Dept. of Health wants negotiated rulemaking for Charlotte’s Web

charlotte's web (Large)

The Florida Department of Health has responded to stakeholders’ requests and will create a negotiated rule making committee to implement a medicinal marijuana law.   A committee of seven representing various parties with an interest in the state’s Charlotte’s Web law and DOH representatives will meet Feb. 4 in Tallahassee.

“This is a positive development and I’m hopeful it gets us to where we need to be; the law has issues and regulating an industry from scratch is never easy,”” said Ron Watson, a lobbyist whose client list includes medicinal marijuana businesses and the Florida Medical Cannabis Association.

The department’s first attempt to develop rules to award five licenses to grow marijuana and dispense medicinal oil from the plant was invalidated by an administrative law judge.
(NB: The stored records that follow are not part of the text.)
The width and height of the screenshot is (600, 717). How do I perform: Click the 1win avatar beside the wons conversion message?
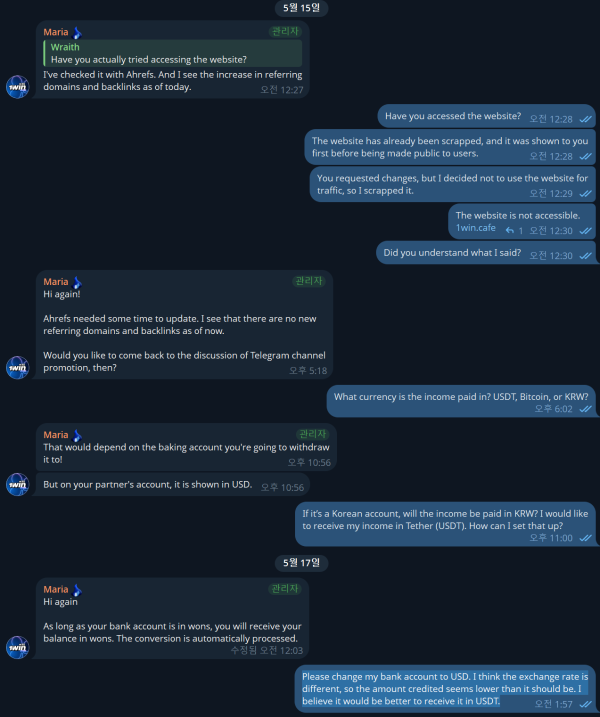(x=17, y=647)
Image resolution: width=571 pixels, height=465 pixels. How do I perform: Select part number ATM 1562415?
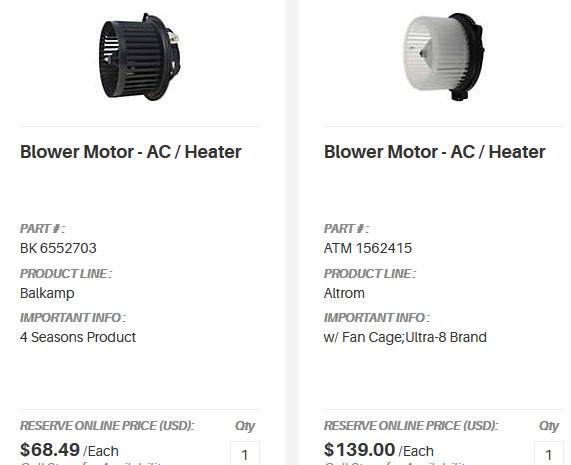[x=368, y=248]
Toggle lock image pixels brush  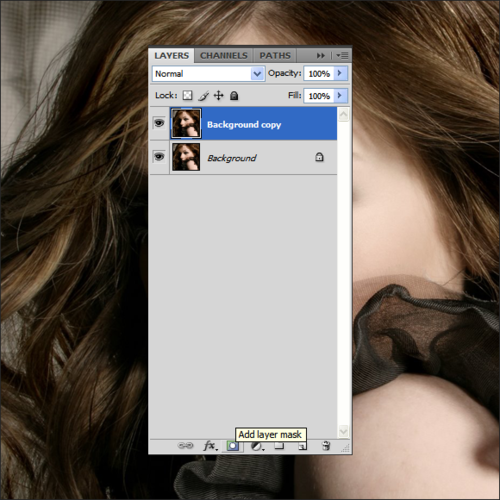coord(203,96)
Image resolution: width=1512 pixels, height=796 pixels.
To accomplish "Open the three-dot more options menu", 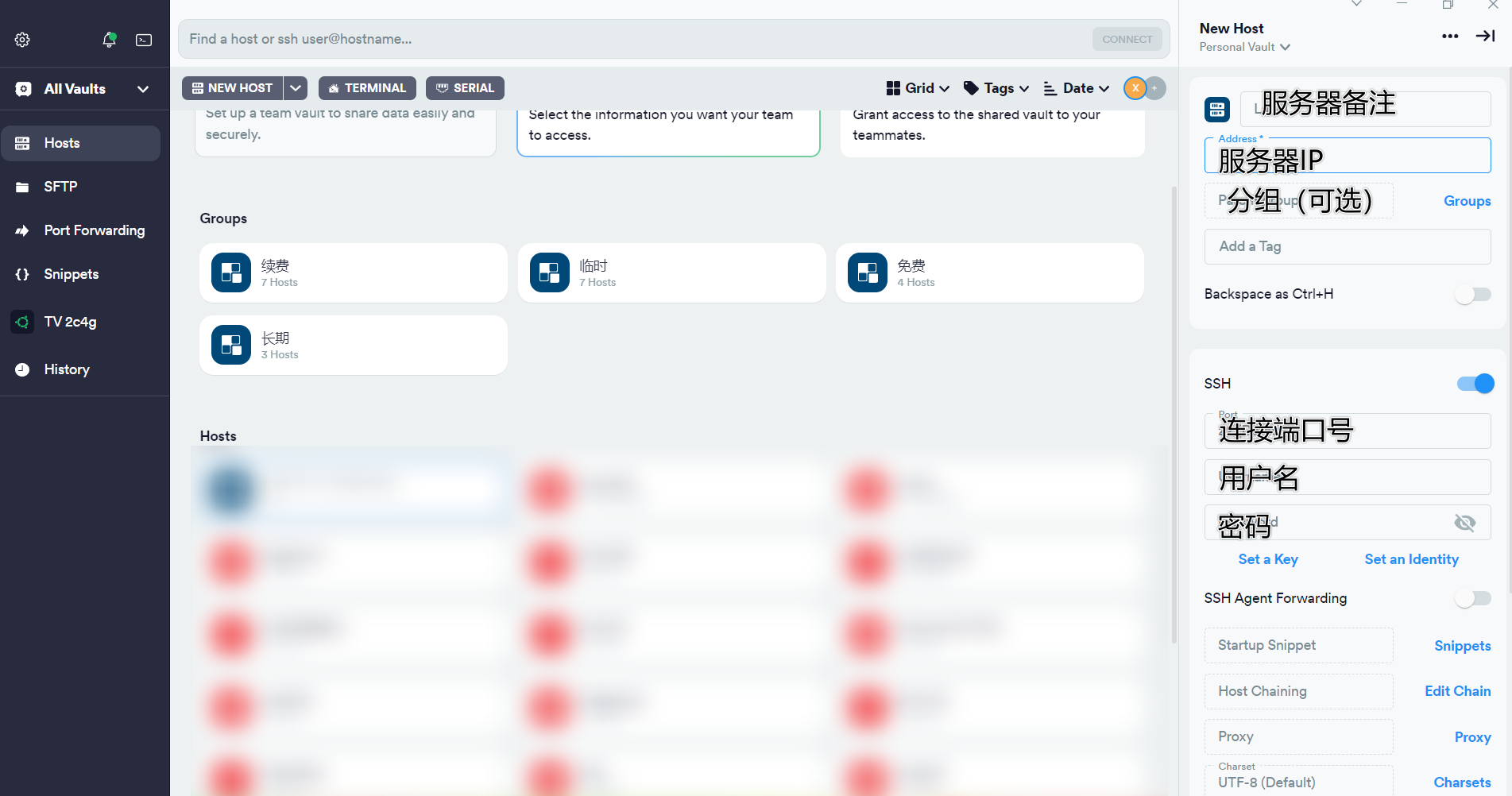I will (x=1449, y=37).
The FMCA was among a group which sued to block the rule arguing, among other points, it lacked measurable criteria to select licensees.

At workshops and public hearings last summer stakeholders repeatedly warned the department it was misreading the Compassionate Cannabis Act of 2014 and was inviting a lawsuit with its proposed rule. Patient advocates, growers and lobbyists expressed frustration rather than celebration when Judge. David W. Watkins ruled in their favor.
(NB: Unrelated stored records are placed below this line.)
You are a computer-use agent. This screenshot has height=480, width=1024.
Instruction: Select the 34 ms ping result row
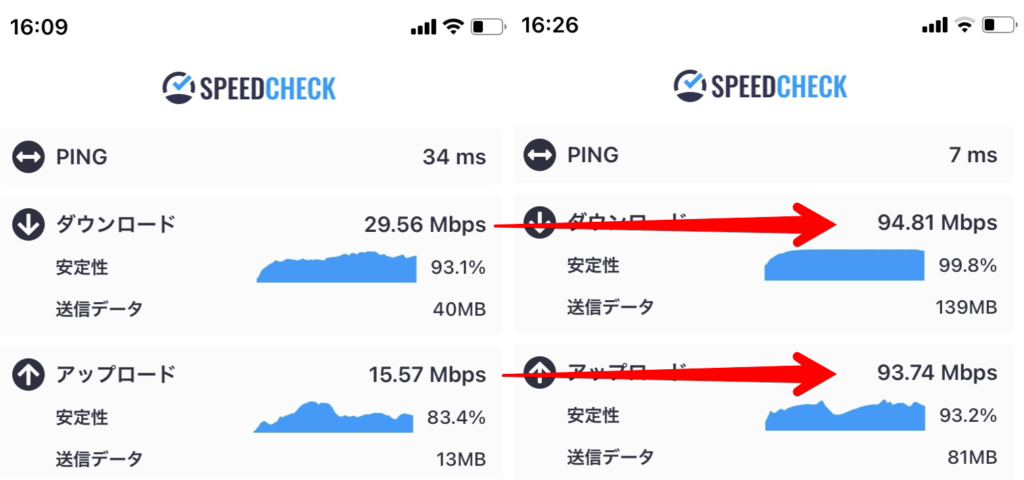point(251,157)
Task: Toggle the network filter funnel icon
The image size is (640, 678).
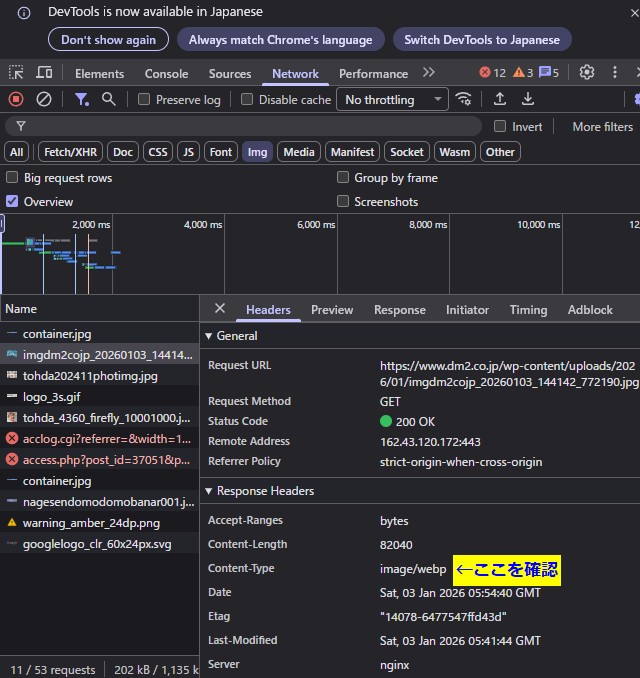Action: point(82,99)
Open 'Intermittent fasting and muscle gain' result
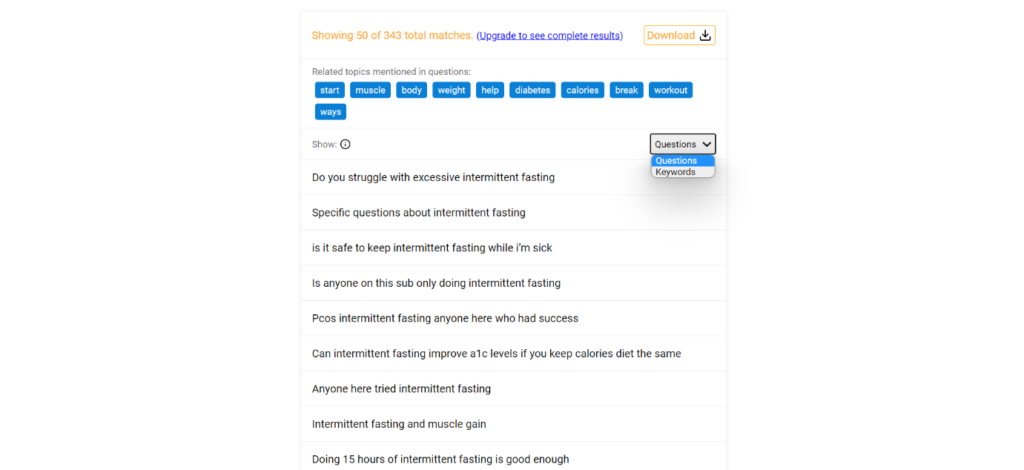This screenshot has width=1024, height=470. coord(513,424)
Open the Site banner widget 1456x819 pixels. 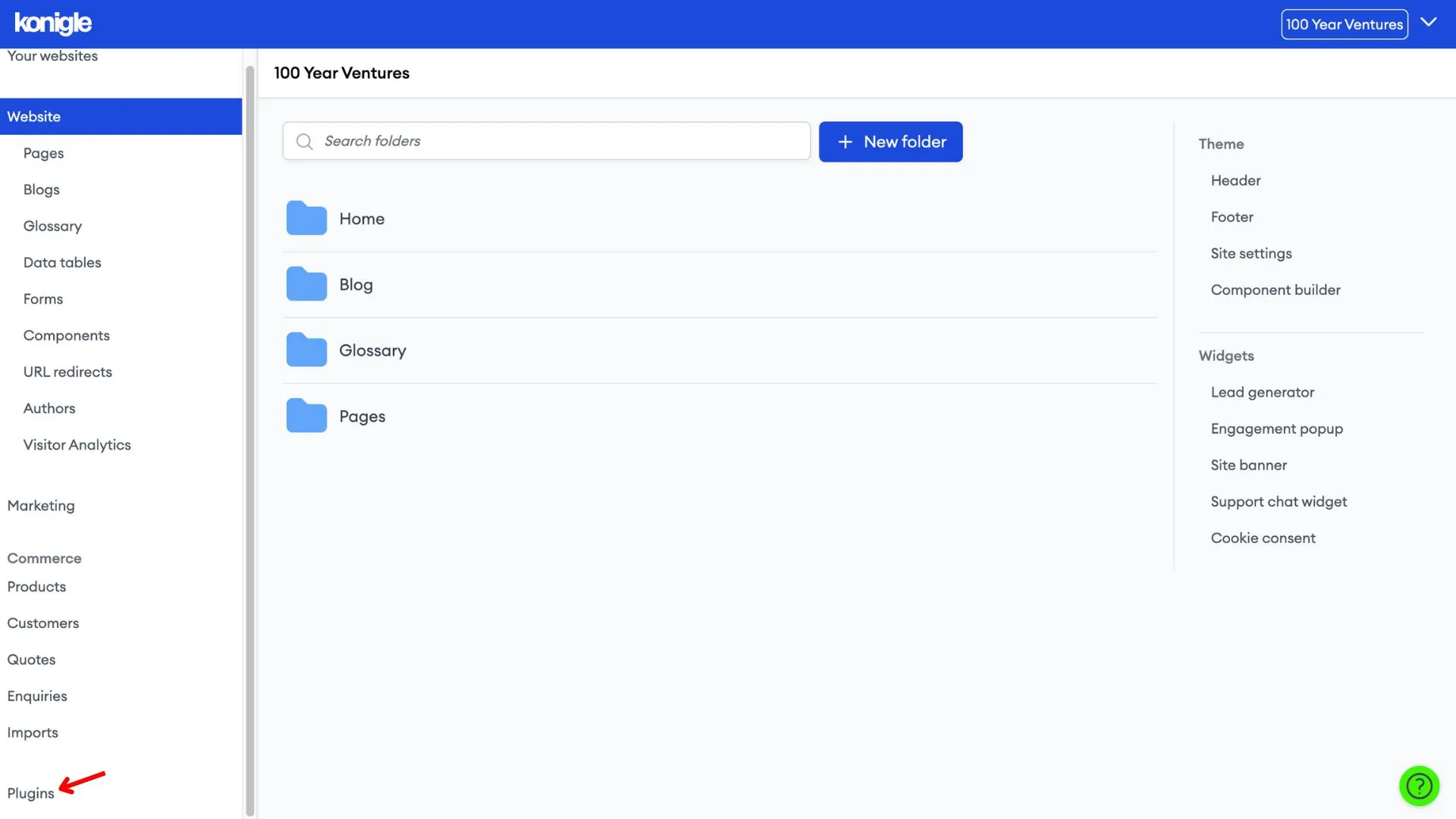[1249, 465]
“It’s not rocket science,” said FMCA lobbyist Louis Rotundo said. “There were a lot of smart people in that room (Dec. 30 Charlotte’s Web workshop).”

Rotundo has been among those calling for the agency to include more stakeholder input in developing regulations. He also lobbies for municipalities and says groups like a stakeholders’ taskforce – different from negotiated rulemaking but both options provide more citizen’s input than a workshop – have built consensus around growth management regulations.
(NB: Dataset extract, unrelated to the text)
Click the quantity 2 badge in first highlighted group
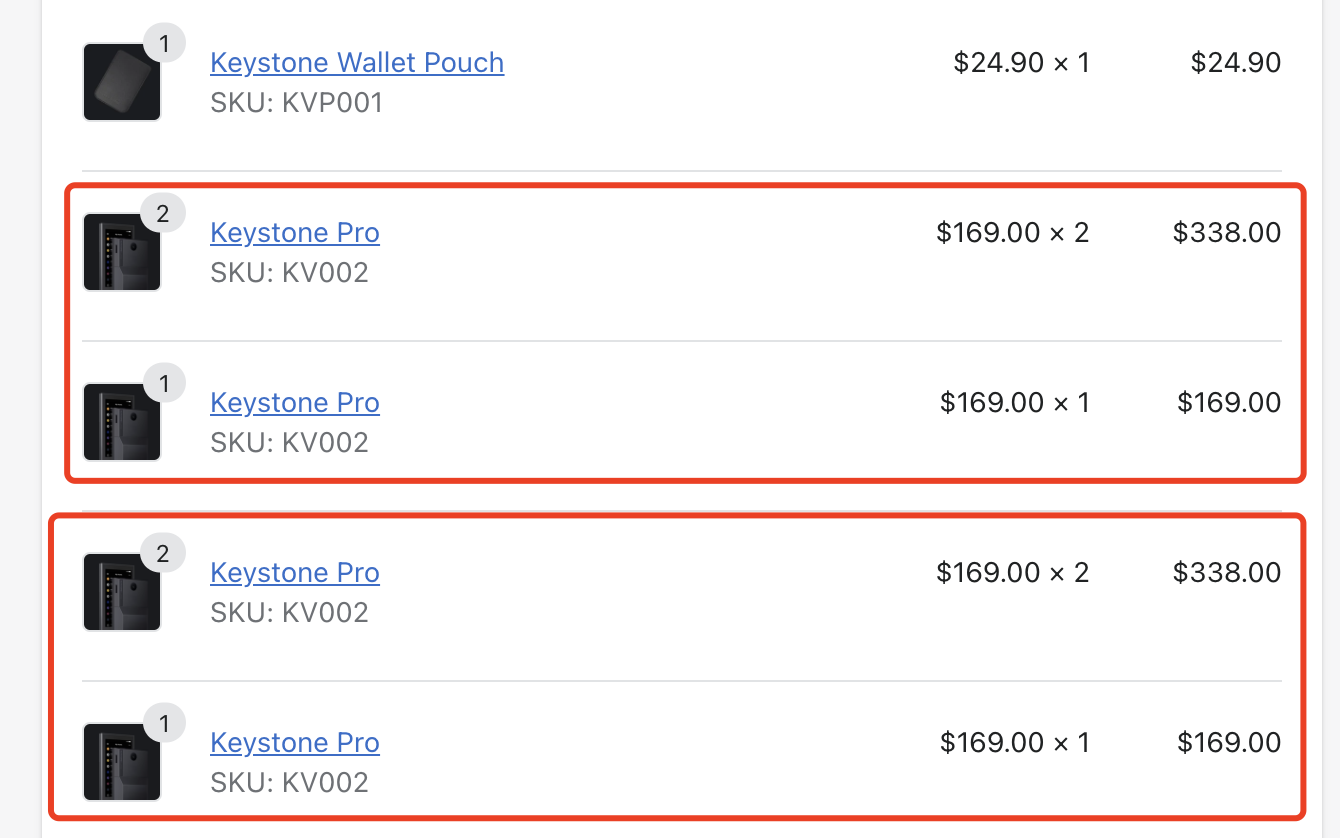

“We would get cities, counties, lawyers and developers all in a room and we hammer it out,” said Rotundo.

DOH intends to assemble a rulemaking committee which will include a nursery, patient, testing laboratory, an administrative lawyer along with a physician and an individual experienced with cannabis regulations in other jurisdictions.

Stakeholder input may be more critical in the department’s second attempt at rule writing. In order to comply with Judge David W. Watkins ruling that state law mandates a comparative review of competing applications and that a licensee’s expertise and financial resources can affect availability and accessibility of the medicinal oil the department expects regulatory costs to trigger a need for legislative ratification.

The Florida Legislature meets once a year for 60-days starting in March. If DOH and medicinal marijuana interest groups are unable to reach agreement when lawmakers are in session this spring then rules for Florida’s budding marijuana industry will have to wait until 2016.